She later took over health and beauty and travel accounts for shopathome.com. After that, was hired by Search Monitor, where she continues as account strategy director, specializing in data analytics, search-engine optimization and other areas, with clients ranging from major retailers to large advertising agencies.
“I wanted more flexibility, and it’s been great,” she says. “I’m working from home with major retailers and ad agencies.”
Then, in 2015, her cousin Laura Seitz called with an intriguing idea. Seitz had been working as a manager for Bella Bridesmaids, a national wedding apparel company with dozens of franchises across the United States, and wanted to know if Howison would be interested in opening a franchise of the company with her.
“We’d always talked as kids about opening our own boutique,” Howison says. “We asked ourselves where isn’t there a Bella where there are lots of weddings, and where we thought we’d like to live, and came up with Scottsdale (Arizona).”
They visited the upscale Phoenix suburb in July 2015, wrote a business plan and won financing from the Small Business Administration. They bought their franchise in November, and opened in December.
“We definitely had to learn on the fly,” Howison says. “We don’t have a bookkeeper; I taught myself Quickbooks.

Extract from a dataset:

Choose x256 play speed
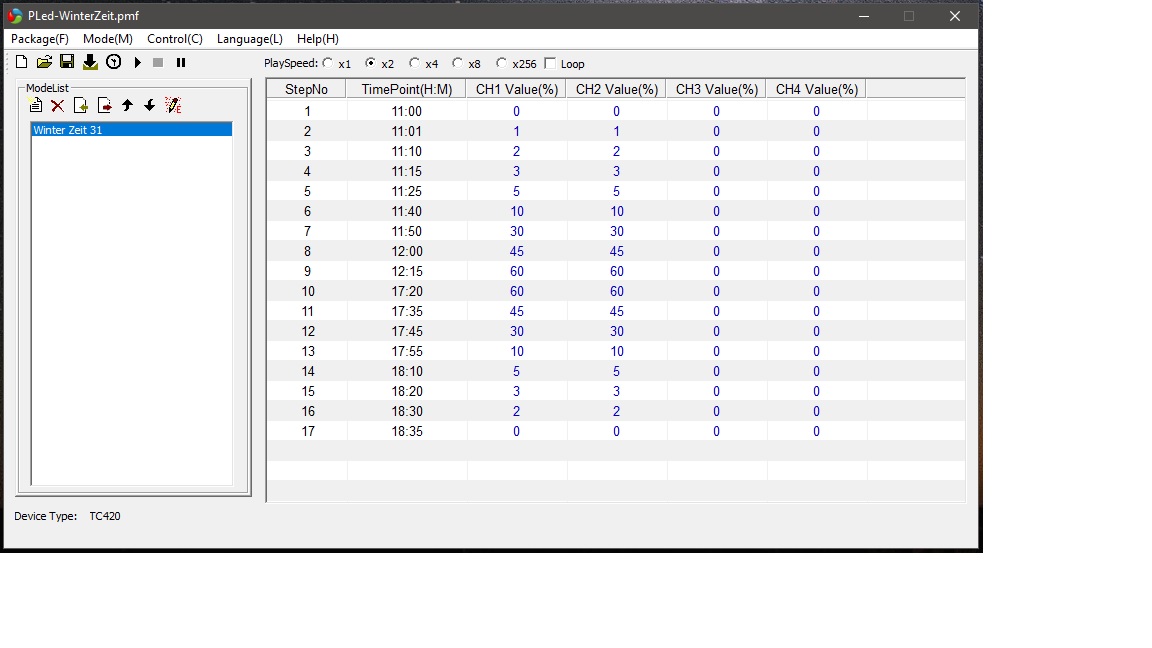 point(502,63)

I had marketing experience, Laura had retail.”
But neither had experience owning and operating a business, and Howison says her broad liberal arts education has served her well when it comes to adaptability and picking up new skills, whether it’s negotiating a lease, renovating commercial space or dealing with air-conditioning on the blink in the heat of a desert summer.
“The first year, we were not making any money,” she says. “But last year, we were up 28 percent over the previous year, and this year we’re up 30 percent on average.”
Owning their own business means being constantly “on call,” but Howison and her husband have found time to travel to such places as Croatia, Prague, London, the wine country of France, Oktoberfest in Munich and, most recently, Cuba.
Howison has many former St. Anselm classmates working in or around the political world, but she’s never looked back.
“If I’d stayed where I was, I would never have opened this business. The school I went to before was kind of like high school; you never left campus,” she says. “Going to CU has made me a proponent of bigger schools. I was able to schedule my classes so I could work internships. And there was just so much opportunity to do more than just sitting in a classroom.”